Ein Schutz vor Risiken durch eine mögliche Superintelligenz ist nur gemeinsam möglich. Alle Staaten müssten dies als gemeinsame Menschheitsaufgabe auffassen. Nur so könnten wirksame KI-Regulierungen geschaffen und die Risiken reduziert werden.

Hierfür bleibt eventuell sehr wenig Zeit. Da bereits in den nächsten Jahren oder Jahrzehnten eine Superintelligenz mit unkalkulierbaren Folgen droht, wären entsprechende Maßnahmen, wie die Beendigung von Kriegen und des derzeitigen Konfrontationskurses zwischen großen Nationen sofort erforderlich, um die Voraussetzungen für wirksame Vereinbarungen zu schaffen.

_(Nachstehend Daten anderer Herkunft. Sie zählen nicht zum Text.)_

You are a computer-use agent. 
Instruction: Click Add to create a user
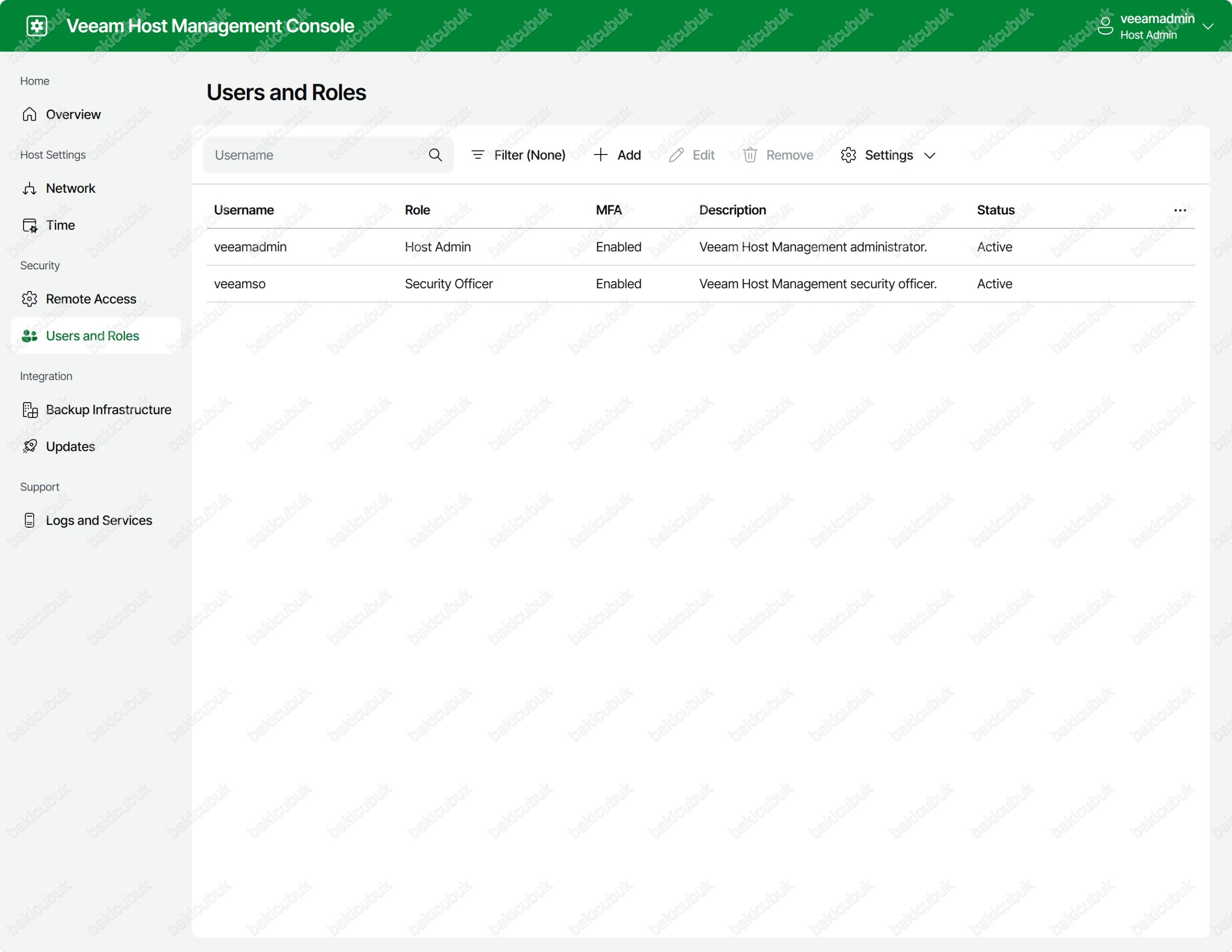pyautogui.click(x=617, y=155)
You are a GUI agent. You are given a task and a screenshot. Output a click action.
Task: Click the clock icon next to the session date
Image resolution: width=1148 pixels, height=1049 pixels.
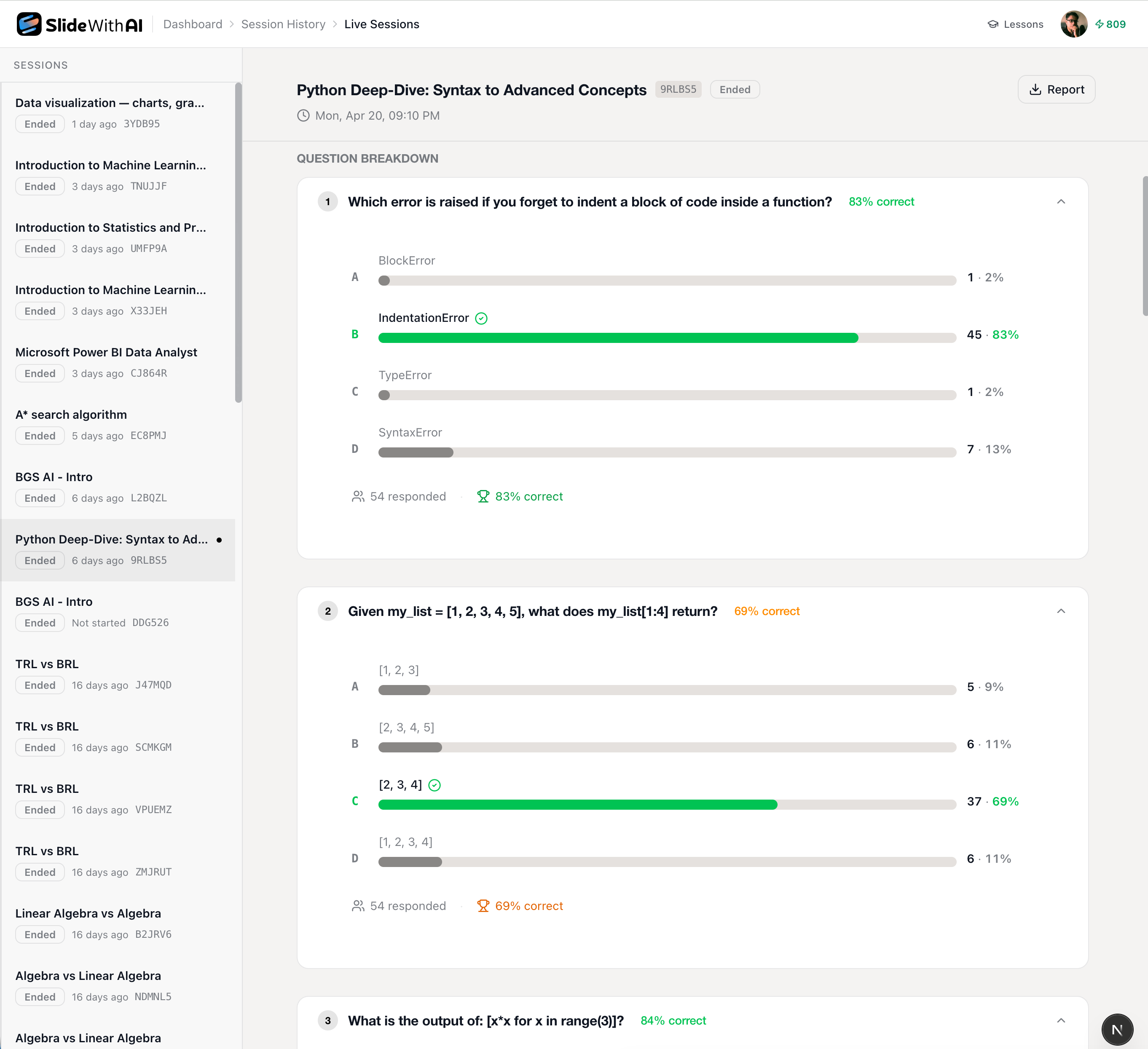[x=303, y=115]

Karl Hans Bläsius ist Hochschullehrer i. R. Er promovierte 1986 an der Universität Kaiserslautern zu einem Thema aus dem Bereich der Künstlichen Intelligenz. Von 1990 bis 2017 vertrat er das Lehrgebiet "Wissensbasierte Systeme" im Fachbereich Informatik der Hochschule Trier. Forschungsschwerpunkt war die Dokumentanalyse, wobei Ergebnisse dieser Projekte auch durch Unternehmensgründungen in der Praxis angewendet wurden.

Inzwischen im Ruhestand werden im Rahmen einer Lehrveranstaltung "Informatik und Gesellschaft" an der Hochschule Trier unter anderem auch die Risiken eines in Zusammenhang mit Informatik und KI behandelt. Als Folge dieser Themenbearbeitung wurde 2019 die Seite "Atomkrieg aus Versehen" eingerichtet.